Referring to the diagram, we see those “poles” indicated – 5 feet tall at the points along the trace of the lunette. Five feet allowed for a soldier to stand at the parapet, and have clearance to fire. However, across the gorge (which, recall, was open for a lunette) Mahan called for a three foot measure. Again, think three-dimensional here and put on those funny glasses so we can “get into” the works. This is the “eye” on the drawing. Oh… and do mind the difference here between “A” and “a”; “B” and “b”.
… Let an observer now place himself in the rear of a b, so as to bring the poles at B, C, and D, and the points O, O, &c., within the same field of vision. Let observers be placed at B, C, and D. The first observer now sights along a b, until he brings he eye in the position that a b will appear tangent to the most elevated of the points O. Having accurately determined this position, he next directs the other observers to slide their hands along the poles until they are brought into the same plane of vision with the point O, and the line a b, and to mark those points on the poles. These points, together with the two first marked, will evidently be in the same plane, and this plane, produced, will be tangent to the highest point O. It is denominated the Rampant Plane.
We see the points on the poles indicated with the short lines radiating from the “eye.”
Another way to define the rampant plane is thinking of it as a line of sight between two points. These points being the three foot mark above the gorge line and the distant high ground. So the line of sight starts on the interior of the works and extends through the interior of the works, out past to the high ground the enemy might occupy.
Having established some points to think about, Mahan began using those to frame up this defilement, by introducing yet another plane to consider:
Now if a point be marked on each pole, at five feet above the points thus determined, these points will be contained in a second idea plane, parallel to the first, and five feet above it. This plane is denominated the Plane of Defilement, and the interior crests of the work are contained in this plane, being the lines joining the highest points marked on the poles.

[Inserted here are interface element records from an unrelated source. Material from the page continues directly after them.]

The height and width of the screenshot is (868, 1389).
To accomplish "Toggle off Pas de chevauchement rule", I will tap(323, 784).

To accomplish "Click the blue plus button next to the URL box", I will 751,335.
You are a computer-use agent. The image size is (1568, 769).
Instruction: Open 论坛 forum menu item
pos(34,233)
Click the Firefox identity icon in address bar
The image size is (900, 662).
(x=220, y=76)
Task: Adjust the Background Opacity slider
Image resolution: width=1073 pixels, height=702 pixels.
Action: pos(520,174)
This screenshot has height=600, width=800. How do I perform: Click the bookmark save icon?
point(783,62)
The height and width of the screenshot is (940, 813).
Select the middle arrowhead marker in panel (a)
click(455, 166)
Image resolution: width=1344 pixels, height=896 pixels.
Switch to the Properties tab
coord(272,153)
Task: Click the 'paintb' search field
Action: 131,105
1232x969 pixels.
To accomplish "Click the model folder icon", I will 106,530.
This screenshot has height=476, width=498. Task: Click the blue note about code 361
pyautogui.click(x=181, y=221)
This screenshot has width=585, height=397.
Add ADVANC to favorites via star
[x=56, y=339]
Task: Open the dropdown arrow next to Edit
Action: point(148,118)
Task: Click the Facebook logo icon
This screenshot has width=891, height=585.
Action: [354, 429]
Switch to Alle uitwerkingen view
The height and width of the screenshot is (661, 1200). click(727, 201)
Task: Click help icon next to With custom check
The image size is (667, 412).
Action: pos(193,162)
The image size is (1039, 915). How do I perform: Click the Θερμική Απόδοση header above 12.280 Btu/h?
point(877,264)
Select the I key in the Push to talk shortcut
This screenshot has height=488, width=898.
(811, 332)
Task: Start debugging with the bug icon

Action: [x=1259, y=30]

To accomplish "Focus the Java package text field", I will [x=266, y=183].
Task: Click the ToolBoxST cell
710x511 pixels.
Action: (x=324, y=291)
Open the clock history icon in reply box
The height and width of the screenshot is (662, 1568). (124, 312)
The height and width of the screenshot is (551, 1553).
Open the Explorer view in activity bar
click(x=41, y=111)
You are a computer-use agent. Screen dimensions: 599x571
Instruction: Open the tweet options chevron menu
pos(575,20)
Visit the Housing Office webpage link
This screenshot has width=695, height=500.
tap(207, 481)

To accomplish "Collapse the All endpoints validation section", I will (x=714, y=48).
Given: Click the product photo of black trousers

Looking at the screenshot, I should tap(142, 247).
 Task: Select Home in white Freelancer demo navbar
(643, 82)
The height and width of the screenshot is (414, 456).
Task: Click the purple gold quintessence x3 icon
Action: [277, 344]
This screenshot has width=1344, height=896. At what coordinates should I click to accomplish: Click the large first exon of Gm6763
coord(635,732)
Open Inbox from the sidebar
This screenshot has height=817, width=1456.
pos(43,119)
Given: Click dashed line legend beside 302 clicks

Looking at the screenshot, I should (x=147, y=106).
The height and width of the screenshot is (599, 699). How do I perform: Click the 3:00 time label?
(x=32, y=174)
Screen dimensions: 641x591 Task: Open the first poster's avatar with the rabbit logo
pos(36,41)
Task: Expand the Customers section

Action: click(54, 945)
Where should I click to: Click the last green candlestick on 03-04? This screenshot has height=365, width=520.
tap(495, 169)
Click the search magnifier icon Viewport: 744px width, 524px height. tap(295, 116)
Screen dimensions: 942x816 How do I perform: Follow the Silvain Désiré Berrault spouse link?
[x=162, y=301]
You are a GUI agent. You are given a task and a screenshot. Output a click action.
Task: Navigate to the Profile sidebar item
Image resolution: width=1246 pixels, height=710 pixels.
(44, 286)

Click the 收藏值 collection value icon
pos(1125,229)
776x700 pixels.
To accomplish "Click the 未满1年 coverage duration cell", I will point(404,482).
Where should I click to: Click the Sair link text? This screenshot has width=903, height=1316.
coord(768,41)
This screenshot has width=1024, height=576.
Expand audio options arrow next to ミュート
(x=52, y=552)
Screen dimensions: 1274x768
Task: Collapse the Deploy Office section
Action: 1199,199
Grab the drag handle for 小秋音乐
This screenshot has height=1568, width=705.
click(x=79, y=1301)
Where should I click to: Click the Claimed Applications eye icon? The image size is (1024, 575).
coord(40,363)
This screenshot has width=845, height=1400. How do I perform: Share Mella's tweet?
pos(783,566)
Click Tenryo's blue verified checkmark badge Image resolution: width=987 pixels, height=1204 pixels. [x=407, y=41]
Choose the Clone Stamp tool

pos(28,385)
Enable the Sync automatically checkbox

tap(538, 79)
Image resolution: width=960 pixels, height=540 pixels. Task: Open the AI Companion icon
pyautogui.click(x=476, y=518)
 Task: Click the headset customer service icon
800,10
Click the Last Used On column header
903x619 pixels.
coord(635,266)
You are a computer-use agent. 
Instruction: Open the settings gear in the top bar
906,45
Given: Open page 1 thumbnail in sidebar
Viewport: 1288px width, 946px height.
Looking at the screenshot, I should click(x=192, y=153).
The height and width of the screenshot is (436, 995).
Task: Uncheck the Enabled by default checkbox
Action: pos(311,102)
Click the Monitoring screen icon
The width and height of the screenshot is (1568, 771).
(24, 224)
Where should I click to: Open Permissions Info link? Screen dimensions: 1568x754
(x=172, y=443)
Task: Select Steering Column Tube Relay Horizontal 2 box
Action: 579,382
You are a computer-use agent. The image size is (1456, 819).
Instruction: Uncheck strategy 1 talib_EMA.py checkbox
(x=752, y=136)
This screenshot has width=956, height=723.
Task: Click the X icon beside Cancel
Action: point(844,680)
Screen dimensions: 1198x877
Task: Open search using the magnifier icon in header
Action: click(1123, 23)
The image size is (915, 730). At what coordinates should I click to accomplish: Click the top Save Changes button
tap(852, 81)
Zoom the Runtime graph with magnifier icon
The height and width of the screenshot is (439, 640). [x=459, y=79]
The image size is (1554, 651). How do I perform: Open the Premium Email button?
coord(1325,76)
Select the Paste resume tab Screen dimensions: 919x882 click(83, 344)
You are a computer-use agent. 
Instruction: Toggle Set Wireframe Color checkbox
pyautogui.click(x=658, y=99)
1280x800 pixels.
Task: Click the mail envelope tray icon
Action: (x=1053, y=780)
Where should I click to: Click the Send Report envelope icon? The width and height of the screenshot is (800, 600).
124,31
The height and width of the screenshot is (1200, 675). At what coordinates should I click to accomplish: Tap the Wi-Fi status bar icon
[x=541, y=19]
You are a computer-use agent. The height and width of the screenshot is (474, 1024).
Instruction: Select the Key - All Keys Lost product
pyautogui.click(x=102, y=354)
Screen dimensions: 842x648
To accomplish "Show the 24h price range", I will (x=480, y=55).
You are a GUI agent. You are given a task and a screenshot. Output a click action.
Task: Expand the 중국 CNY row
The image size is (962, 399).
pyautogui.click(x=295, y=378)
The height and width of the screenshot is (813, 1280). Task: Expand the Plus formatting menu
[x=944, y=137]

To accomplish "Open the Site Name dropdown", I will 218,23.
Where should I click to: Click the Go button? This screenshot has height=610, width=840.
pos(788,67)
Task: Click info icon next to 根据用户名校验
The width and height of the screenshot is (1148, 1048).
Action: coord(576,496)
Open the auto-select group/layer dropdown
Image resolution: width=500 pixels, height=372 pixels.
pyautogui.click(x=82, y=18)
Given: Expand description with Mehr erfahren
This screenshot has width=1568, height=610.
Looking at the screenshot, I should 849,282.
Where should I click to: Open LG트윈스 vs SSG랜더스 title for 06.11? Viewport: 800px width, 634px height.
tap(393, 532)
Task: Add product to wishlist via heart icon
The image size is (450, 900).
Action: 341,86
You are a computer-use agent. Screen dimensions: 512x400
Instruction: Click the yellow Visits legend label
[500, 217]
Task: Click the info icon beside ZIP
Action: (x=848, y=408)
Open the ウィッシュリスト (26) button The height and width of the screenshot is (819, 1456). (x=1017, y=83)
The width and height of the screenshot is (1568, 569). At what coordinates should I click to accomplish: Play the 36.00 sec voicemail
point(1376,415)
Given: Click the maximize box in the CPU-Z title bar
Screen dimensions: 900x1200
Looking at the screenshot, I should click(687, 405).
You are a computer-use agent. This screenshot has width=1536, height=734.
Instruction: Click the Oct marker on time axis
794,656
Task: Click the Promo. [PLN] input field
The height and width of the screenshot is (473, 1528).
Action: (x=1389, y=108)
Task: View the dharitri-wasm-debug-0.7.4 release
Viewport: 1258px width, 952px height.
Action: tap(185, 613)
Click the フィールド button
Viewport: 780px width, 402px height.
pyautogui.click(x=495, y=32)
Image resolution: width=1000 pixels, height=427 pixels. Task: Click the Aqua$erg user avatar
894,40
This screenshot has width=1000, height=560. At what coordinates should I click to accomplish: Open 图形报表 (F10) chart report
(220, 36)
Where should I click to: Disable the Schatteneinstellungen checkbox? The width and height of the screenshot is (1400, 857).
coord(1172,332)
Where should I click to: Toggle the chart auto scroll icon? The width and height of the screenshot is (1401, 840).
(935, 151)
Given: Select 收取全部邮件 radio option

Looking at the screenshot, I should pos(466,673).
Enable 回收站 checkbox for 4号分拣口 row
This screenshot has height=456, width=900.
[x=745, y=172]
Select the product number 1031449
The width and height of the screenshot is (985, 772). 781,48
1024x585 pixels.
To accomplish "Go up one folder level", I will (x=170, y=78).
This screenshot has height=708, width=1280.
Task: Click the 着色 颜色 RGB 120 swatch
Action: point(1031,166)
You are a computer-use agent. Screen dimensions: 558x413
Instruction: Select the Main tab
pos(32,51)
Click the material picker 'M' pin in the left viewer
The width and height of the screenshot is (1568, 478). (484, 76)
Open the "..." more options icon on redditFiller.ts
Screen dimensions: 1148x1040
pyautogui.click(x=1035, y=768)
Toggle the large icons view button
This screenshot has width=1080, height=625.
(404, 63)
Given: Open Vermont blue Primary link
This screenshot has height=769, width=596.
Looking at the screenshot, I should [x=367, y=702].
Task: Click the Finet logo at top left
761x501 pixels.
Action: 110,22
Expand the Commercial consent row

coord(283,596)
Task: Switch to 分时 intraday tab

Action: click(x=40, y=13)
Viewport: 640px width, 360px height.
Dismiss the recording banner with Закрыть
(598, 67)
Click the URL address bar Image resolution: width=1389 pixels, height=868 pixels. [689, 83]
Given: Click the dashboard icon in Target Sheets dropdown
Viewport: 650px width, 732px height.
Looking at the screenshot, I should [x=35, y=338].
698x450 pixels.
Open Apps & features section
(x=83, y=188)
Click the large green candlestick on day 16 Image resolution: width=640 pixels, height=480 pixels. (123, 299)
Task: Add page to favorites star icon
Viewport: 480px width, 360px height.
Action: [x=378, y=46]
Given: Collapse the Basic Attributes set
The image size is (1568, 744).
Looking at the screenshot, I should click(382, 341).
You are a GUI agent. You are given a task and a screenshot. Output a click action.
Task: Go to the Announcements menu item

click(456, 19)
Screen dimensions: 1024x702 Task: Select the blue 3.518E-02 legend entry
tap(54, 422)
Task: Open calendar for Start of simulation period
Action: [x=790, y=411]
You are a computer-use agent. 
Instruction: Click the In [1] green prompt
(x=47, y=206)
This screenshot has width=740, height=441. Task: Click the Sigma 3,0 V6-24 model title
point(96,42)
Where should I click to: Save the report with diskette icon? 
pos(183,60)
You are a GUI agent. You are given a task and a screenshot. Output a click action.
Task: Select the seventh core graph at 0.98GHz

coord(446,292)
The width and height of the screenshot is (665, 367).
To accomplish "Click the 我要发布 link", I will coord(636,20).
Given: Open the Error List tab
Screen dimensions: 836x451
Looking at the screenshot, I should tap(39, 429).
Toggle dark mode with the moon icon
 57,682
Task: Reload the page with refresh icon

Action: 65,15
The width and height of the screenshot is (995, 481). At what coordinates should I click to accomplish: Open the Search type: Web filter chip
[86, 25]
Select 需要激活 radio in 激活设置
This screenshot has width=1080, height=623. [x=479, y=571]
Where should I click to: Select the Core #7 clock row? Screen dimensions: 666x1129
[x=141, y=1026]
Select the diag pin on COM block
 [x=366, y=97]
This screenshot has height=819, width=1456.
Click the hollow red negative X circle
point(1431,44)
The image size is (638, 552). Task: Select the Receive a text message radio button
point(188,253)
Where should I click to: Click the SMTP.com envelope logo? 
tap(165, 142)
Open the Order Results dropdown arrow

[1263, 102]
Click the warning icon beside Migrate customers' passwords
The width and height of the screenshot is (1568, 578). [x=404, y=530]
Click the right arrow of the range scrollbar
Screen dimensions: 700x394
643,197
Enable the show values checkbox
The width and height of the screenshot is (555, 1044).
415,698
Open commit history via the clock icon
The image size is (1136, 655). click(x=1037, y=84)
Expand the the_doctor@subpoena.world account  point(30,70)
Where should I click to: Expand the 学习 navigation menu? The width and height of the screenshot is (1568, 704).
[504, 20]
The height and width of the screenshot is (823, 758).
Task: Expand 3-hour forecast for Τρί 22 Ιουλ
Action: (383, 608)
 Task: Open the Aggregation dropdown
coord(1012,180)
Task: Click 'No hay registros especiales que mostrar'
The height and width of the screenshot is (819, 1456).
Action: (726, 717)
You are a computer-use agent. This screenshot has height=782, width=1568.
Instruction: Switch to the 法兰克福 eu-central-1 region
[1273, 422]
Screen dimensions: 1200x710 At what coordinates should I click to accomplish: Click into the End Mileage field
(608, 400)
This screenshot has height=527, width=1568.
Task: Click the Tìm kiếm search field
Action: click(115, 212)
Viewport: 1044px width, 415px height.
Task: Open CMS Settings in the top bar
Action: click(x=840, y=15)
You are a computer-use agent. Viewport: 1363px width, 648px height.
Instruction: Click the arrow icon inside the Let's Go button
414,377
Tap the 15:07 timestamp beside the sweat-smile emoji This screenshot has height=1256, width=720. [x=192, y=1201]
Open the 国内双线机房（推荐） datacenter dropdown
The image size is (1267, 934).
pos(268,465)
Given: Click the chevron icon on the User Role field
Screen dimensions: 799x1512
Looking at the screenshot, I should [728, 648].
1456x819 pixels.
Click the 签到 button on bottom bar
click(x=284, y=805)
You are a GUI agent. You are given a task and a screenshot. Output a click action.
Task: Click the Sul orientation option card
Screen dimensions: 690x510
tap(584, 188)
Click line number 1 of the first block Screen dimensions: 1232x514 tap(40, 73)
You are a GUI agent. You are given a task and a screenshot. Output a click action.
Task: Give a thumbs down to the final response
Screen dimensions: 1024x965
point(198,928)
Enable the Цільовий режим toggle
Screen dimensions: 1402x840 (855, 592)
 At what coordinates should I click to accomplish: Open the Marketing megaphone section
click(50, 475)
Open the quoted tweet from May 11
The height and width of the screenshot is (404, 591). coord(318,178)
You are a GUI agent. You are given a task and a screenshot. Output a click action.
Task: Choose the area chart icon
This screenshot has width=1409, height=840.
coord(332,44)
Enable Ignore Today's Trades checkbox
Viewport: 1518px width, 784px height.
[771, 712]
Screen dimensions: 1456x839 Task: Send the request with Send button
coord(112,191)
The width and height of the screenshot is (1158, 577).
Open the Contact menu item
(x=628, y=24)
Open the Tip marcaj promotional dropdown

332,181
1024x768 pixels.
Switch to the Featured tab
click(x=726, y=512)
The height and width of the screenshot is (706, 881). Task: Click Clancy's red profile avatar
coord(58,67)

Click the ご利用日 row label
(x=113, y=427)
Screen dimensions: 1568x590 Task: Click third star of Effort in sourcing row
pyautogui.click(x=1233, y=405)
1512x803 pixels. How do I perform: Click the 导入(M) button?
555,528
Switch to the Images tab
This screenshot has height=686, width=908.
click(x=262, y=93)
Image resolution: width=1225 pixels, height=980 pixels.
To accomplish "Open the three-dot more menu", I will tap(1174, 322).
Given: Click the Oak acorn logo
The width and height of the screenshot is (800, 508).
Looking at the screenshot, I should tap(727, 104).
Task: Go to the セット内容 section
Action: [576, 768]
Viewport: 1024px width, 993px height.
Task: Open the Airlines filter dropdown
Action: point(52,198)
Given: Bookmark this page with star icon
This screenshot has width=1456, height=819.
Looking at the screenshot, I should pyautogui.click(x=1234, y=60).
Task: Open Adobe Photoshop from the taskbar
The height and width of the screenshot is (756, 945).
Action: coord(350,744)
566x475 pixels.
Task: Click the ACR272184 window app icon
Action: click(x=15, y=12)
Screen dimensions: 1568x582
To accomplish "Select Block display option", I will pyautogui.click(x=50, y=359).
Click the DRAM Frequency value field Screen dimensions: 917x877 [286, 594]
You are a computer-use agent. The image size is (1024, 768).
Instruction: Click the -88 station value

Plane of defilement is sometimes shortened to plane of defilade (which sounds better for those with dirty minds). The important aspect of this plane is consideration of the height of an extra five fight over the rampant plane to account for the height of the enemy soldier standing on that distant hill top. Towards that consideration, Mahan elaborated:
As the gorge line is farthest from the heights, and the rampant plane ascends towards them, it will necessarily pass at more than three feet above every other point of the parade of the work; and the plane of defilement, in like manner, will pass at eight feet above the parade at the gorge, and at five feet above the highest point O. A plane of defilement is therefore defined to be, that plane which, containing the interior crests of a work, passes at least eight feet above every point that the enemy can occupy within the range of cannon, which range may be taken, with safety, at one thousand yards.
Where that plane crosses the trace lines of the works, it is desirable for the parapet to rise to the same level… obviously.
This is common sense. If one wishes to protect the gorge from enemy fires, then pile up the parapet a bit higher. Well, recall we have some governing factors there. One cannot pile the parapet up to great heights without compromising the close range properties. Yes, adding a glacis will help to some degree. But that is yet another large amount of earth to move. Beyond that, there is a practical limitation as to how high parapets and glacis may be stacked.
Once again, something that appears simple common sense can easily become rather difficult to apply in real situations. What if, for instance, the point to be defended is in a valley with dominating heights all around? What is the engineer to do? We’ll take up that lesson next Friday.
(Citation from Dennis Hart Mahan, A Treatise on Field Fortifications, New York: John Wiley, 1852, page 25-6.)